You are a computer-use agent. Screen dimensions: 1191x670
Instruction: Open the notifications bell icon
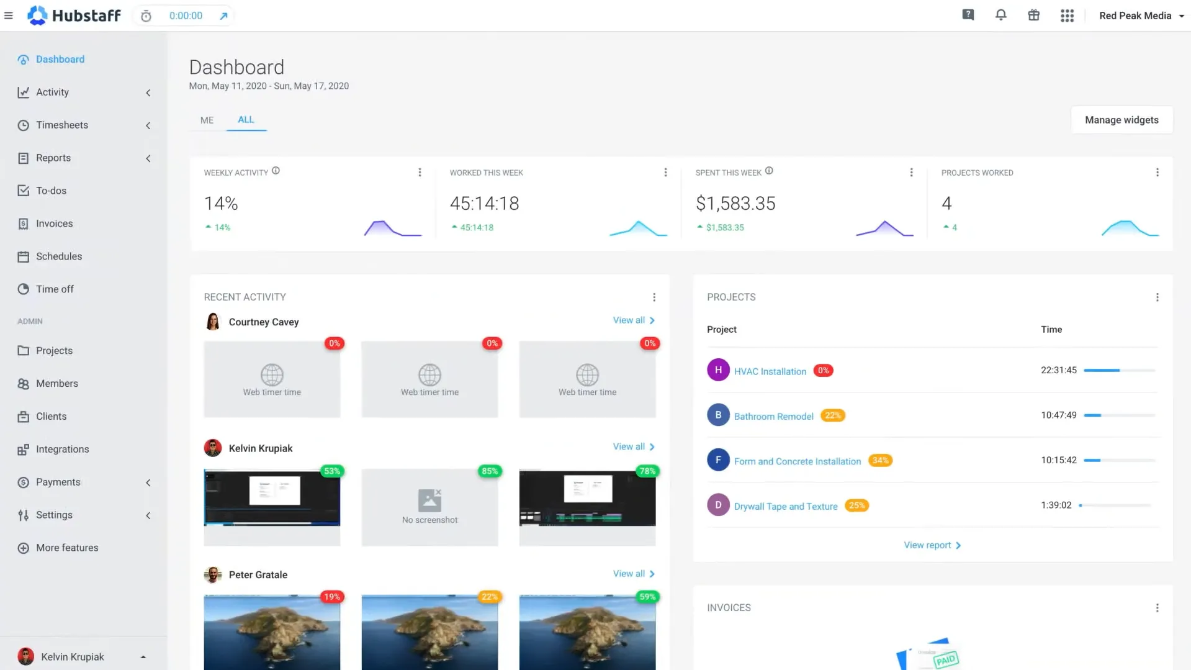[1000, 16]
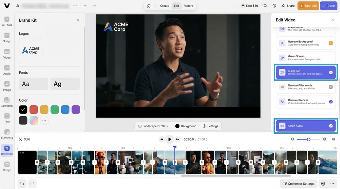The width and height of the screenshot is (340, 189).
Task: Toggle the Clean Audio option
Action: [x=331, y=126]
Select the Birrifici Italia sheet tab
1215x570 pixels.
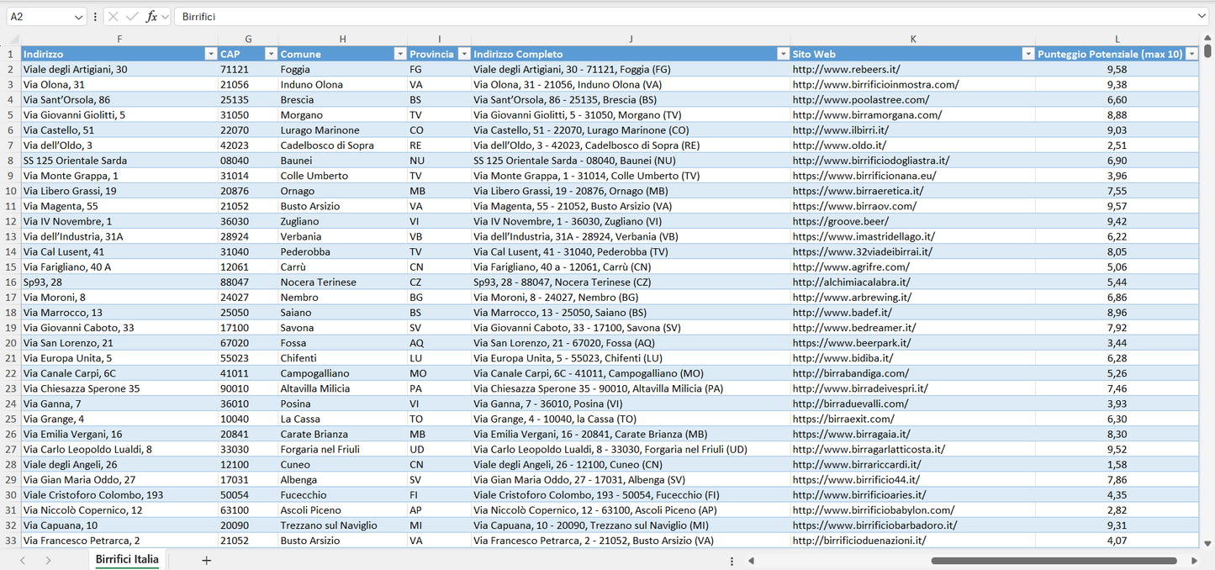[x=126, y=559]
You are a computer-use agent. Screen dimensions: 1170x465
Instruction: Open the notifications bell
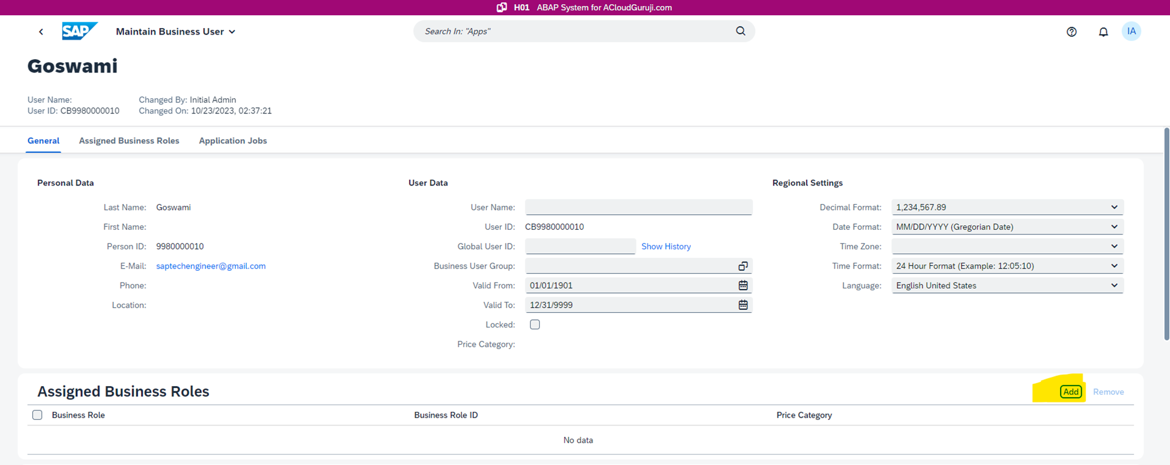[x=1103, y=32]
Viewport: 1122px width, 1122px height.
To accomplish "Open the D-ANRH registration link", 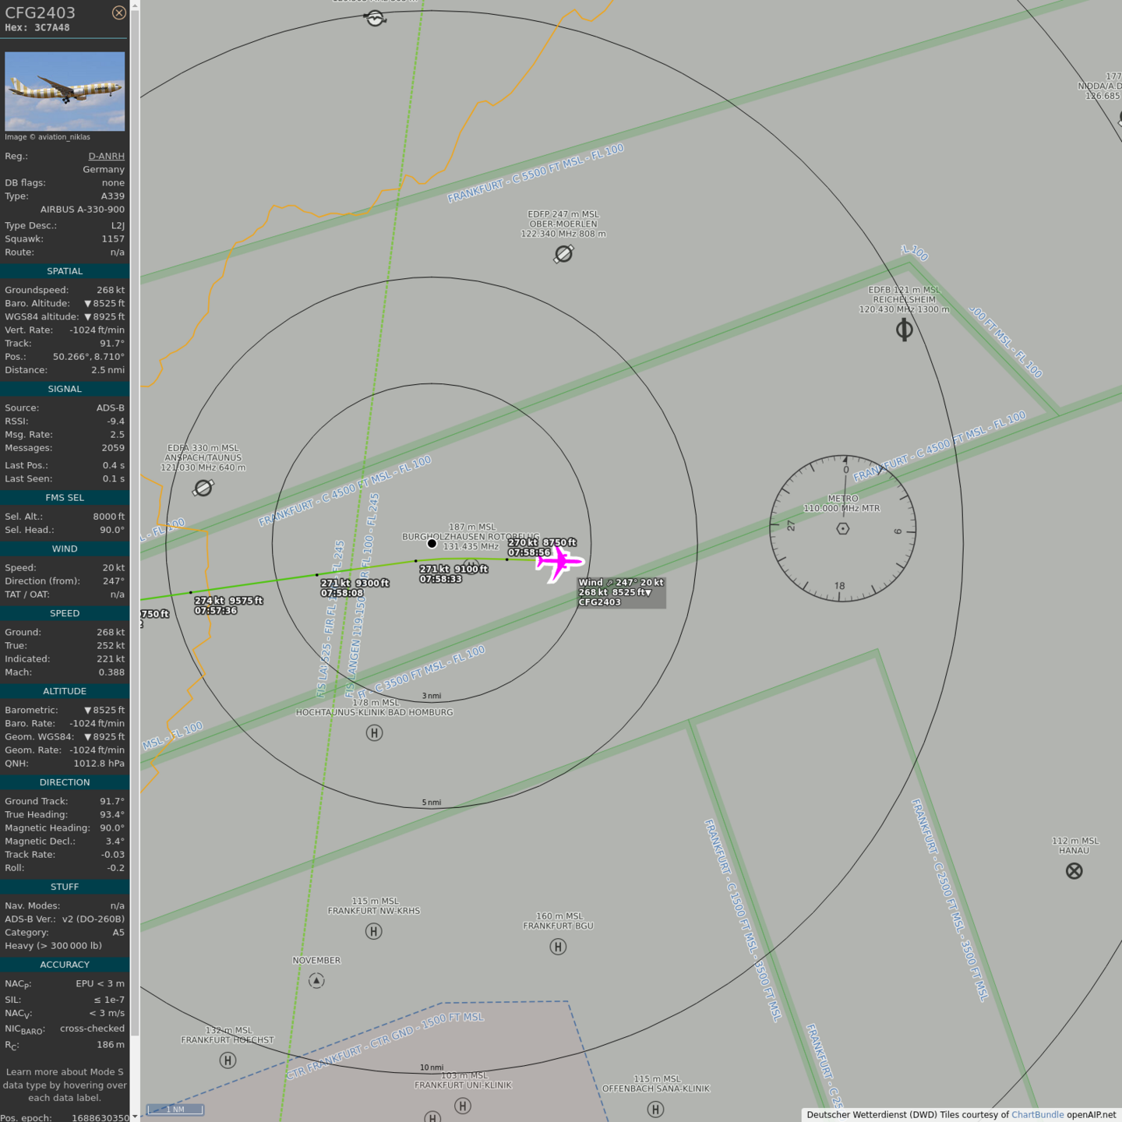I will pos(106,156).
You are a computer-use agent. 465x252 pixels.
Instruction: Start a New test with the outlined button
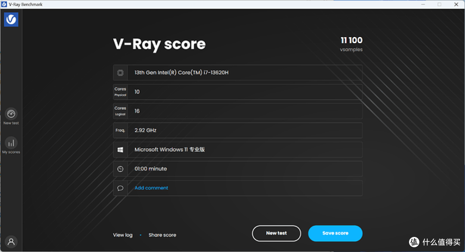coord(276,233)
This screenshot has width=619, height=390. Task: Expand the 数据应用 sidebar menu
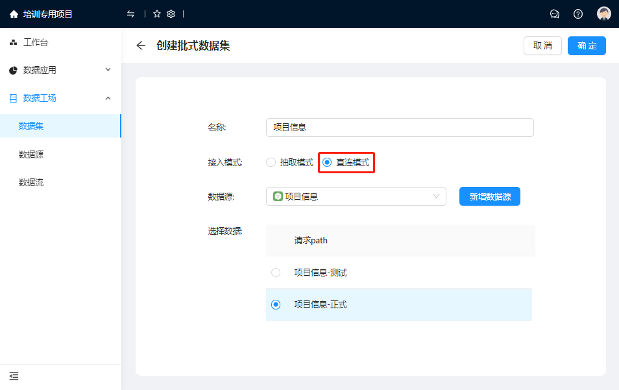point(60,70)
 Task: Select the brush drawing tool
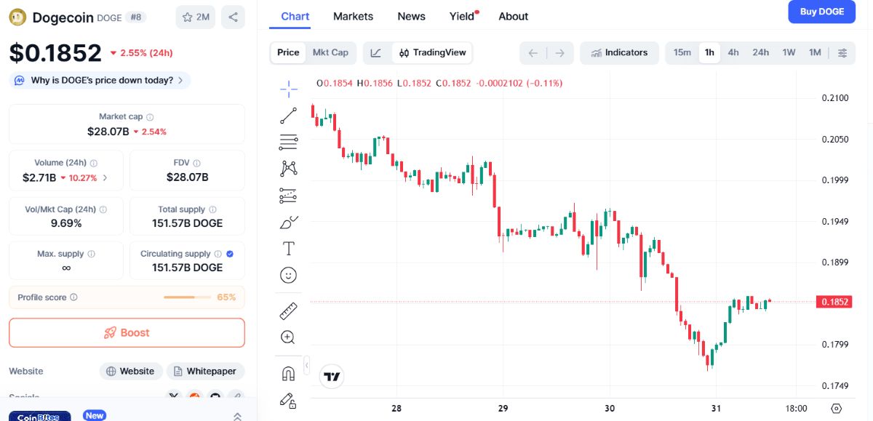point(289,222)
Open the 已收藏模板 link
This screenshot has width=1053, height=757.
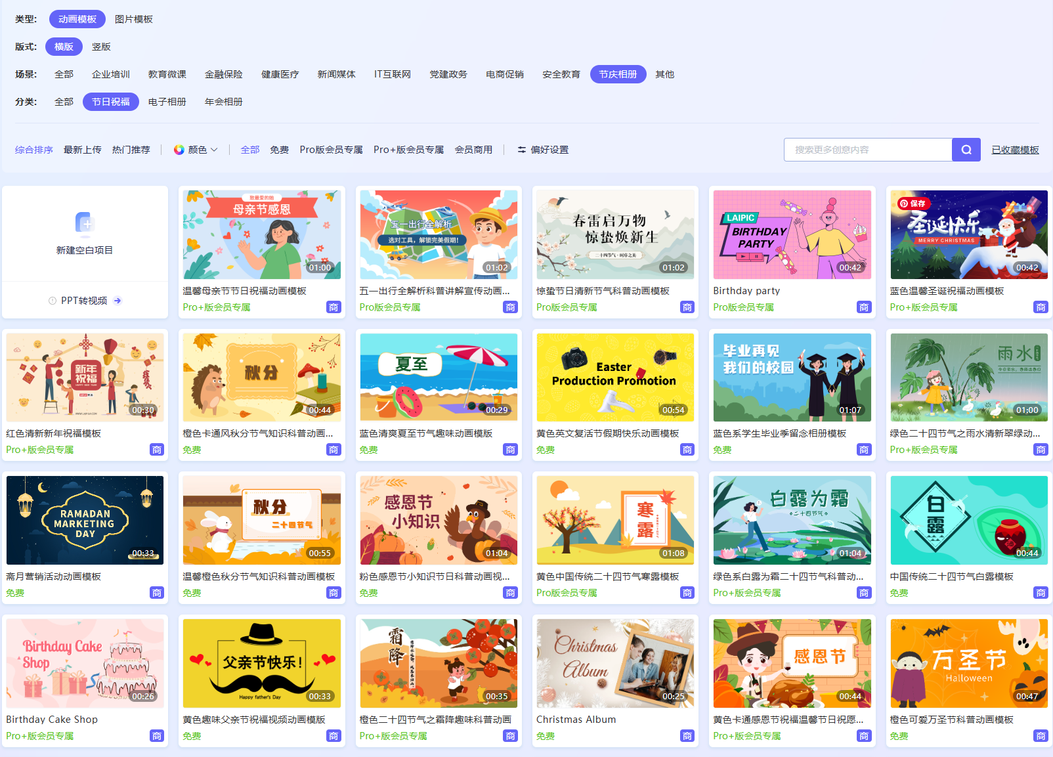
═══
**Work to be completed:**
Starting at the line that contains "Open the 已收藏模板 link", retype each line through the final one in the listing, with both ends kept and the pictures omitted.

**Exercise answer:**
Open the 已收藏模板 link
This screenshot has width=1053, height=757.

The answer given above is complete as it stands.